Em 19/06/2019 às 13h28
Por Cíntia Nogueira de Lima Valle*
Mais de 40 mil ações[1] tramitam atualmente na Justiça brasileira para que o Judiciário que obrigue o Estado a resolver aquilo que deveria ser a sua função primordial: fornecer um tratamento de saúde gratuito e adequado aos cidadãos. A questão da saúde já não era tão simples quando se tratava das doenças corriqueiras, hospitais e postos de atendimento abarrotados de pacientes, ausência de profissionais e o sucateamento dos aparelhos e até da própria unidade de atendimento. O que dizer então sobre os chamados medicamentos de alto custo ou experimentais, que não estão na lista do Sistema Único de Saúde (SUS) ou não estão registrados na Agência Nacional de Saúde (Anvisa)?
A Lei 8.080/90, que traz as regras de organização e funcionamento dos serviços de saúde, é enfática ao dizer que os procedimentos ou produtos experimentais não autorizados pela Anvisa não serão fornecidos pelo SUS, sendo vedado, inclusive, qualquer tipo de ressarcimento posterior. Para que se possa dimensionar o problema, basta imaginar um caso onde um cidadão é acometido por uma doença rara que não possua tratamento disponível na rede pública.
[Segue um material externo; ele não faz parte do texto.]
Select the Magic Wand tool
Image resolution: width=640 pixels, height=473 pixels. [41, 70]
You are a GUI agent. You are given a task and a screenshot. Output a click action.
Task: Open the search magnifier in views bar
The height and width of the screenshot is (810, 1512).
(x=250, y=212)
Nesse contexto, suponha a existência de uma nova medicação que venha sendo testada há tempos em outro país, demonstrando grandes resultados e alta capacidade de cura. Ocorre que o alto custo desse medicamento inviabilizaria a sua aquisição, tornando inacessível o tratamento para esse cidadão. Diante deste quadro hipotético, mas bem pouco fictício, esse cidadão decide recorrer ao Judiciário para que este obrigue o Estado a custear todo o seu tratamento.
O Estado, por sua vez, ao ser demandado, justifica que o dispositivo que proíbe o fornecimento dessa medicação foi considerado constitucional, ou seja, não contraria a nossa Lei Maior. Segue se defendendo ao dizer que deve obediência a um orçamento previamente existente para a saúde (princípio da reserva do possível), afinal, a medicação de alto custo de um paciente seria o equivalente à previsão do Estado para tratar outros milhares, razão pela qual não irá fornecer a medicação.
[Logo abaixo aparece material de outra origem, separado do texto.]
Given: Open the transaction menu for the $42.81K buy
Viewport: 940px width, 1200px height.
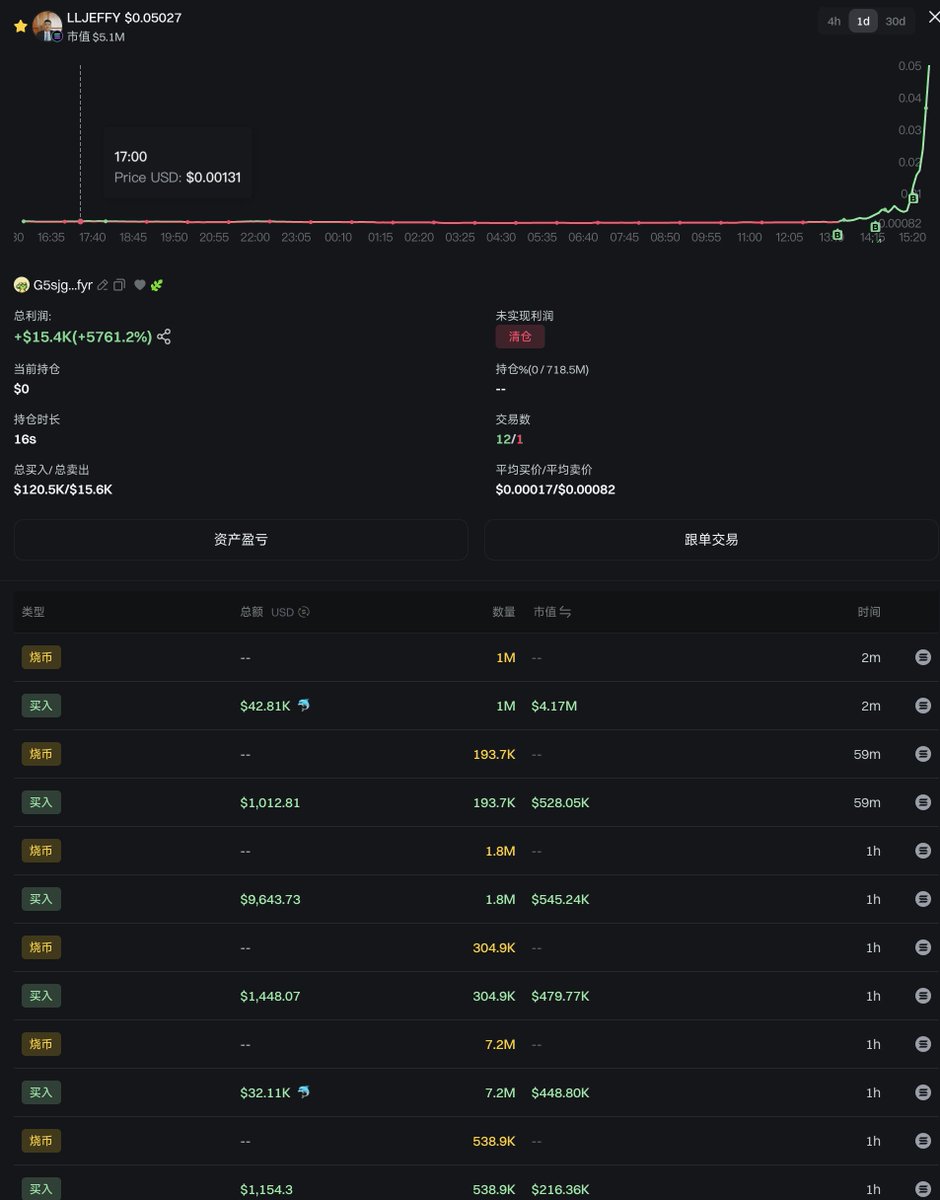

Pareceria injusta, ao primeiro golpe de vista, uma decisão que acatasse prontamente os argumentos do Estado. Isso porque, quando há uma grande tensão entre princípios contrapostos, parece razoável que o princípio à vida digna prevaleça sobre o princípio da reserva do possível. Porém, neste embate entre o direito à saúde e a impossibilidade do Estado atender a todas as demandas, alguns outros vieses, de cunho político e social, merecem ser contextualizados.
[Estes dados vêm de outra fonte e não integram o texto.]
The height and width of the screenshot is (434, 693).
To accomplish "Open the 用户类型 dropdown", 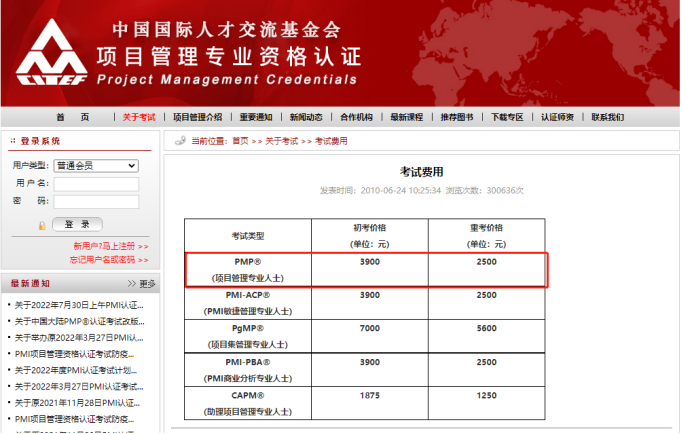I will 96,165.
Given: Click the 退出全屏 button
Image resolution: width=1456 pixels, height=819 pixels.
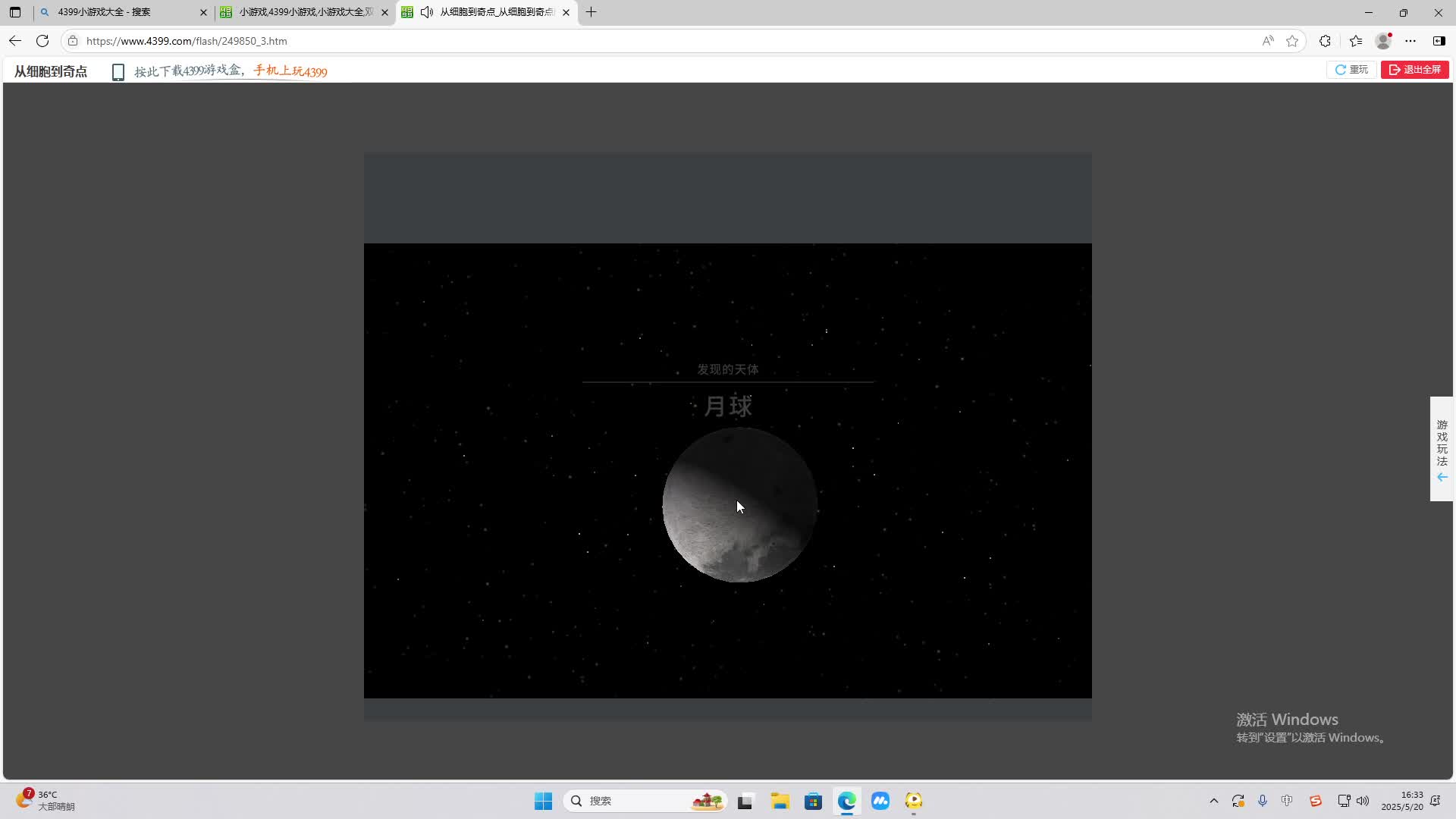Looking at the screenshot, I should (x=1415, y=70).
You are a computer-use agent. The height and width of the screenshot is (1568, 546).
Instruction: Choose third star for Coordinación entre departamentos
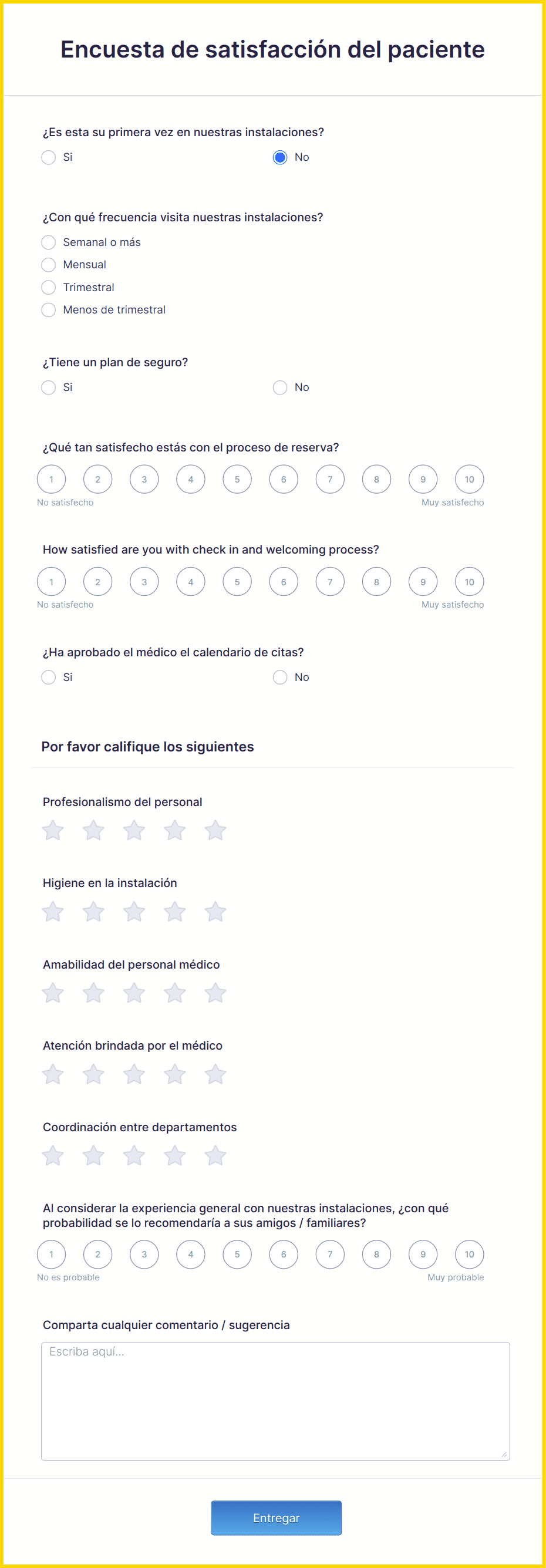pyautogui.click(x=134, y=1155)
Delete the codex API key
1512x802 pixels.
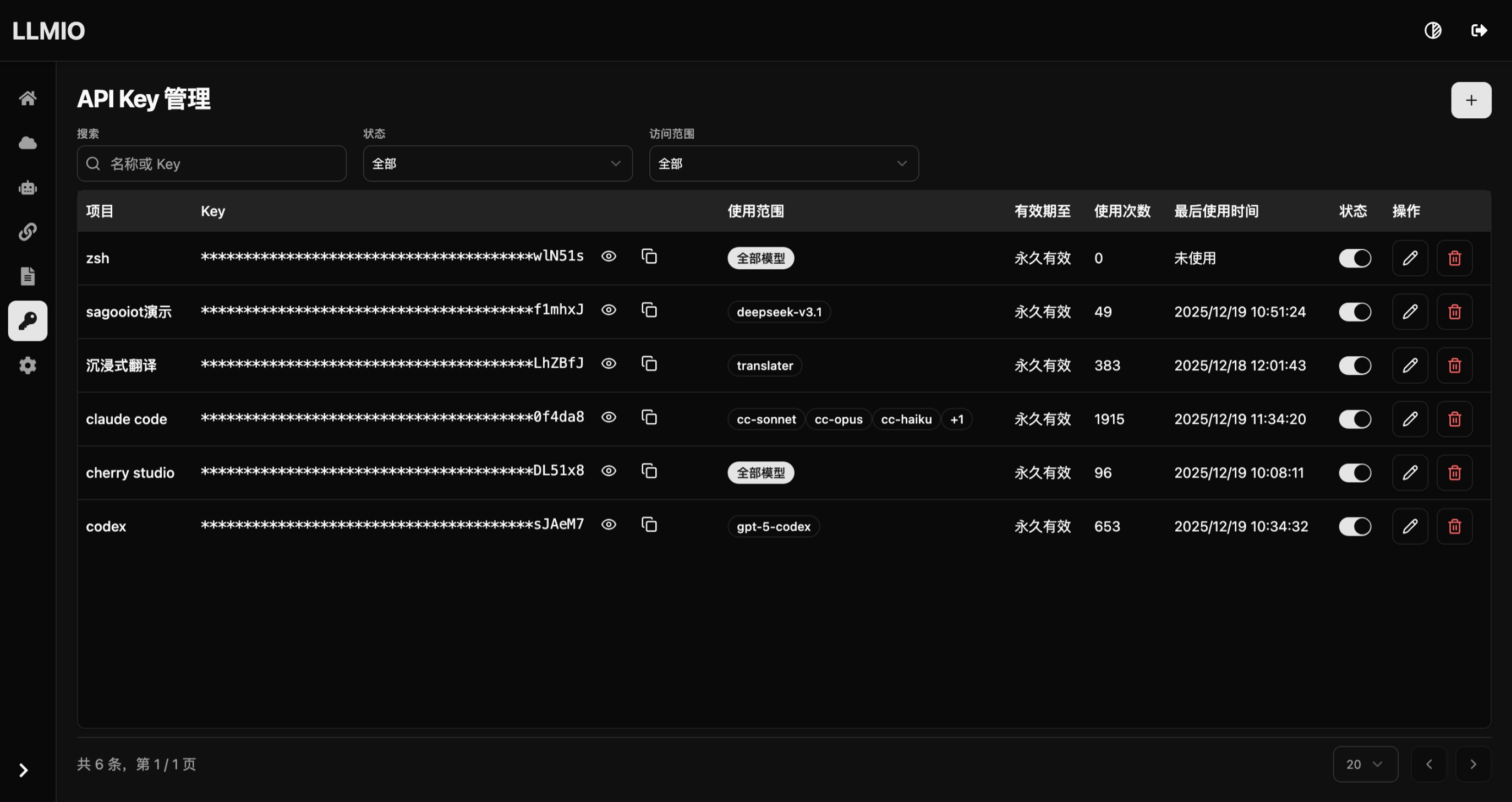tap(1454, 526)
Fato é que, até 2011 (ano em que a Lei 8.080/90 foi modificada), o Brasil estava vivenciando outra epidemia: a da judicialização da saúde. Privilegiava-se financeiramente aqueles que buscavam o seu tratamento pela via judicial, em detrimento de outros que seguiam a via comum. Soma-se a isso uma torrente de decisões judiciais sem qualquer respaldo técnico. A maioria dos pedidos que chegavam à Justiça alegando "risco de morte" eram prontamente atendidos. Bastava um laudo médico particular confirmando a necessidade de determinado medicamento. Essa questão colaborou para a perpetuação da má-fé de alguns profissionais da saúde que, em conluio com alguns laboratórios ou fabricantes de próteses, enganavam seus pacientes dizendo que apenas o medicamento "x" ou "y" poderiam garantir a sua saúde.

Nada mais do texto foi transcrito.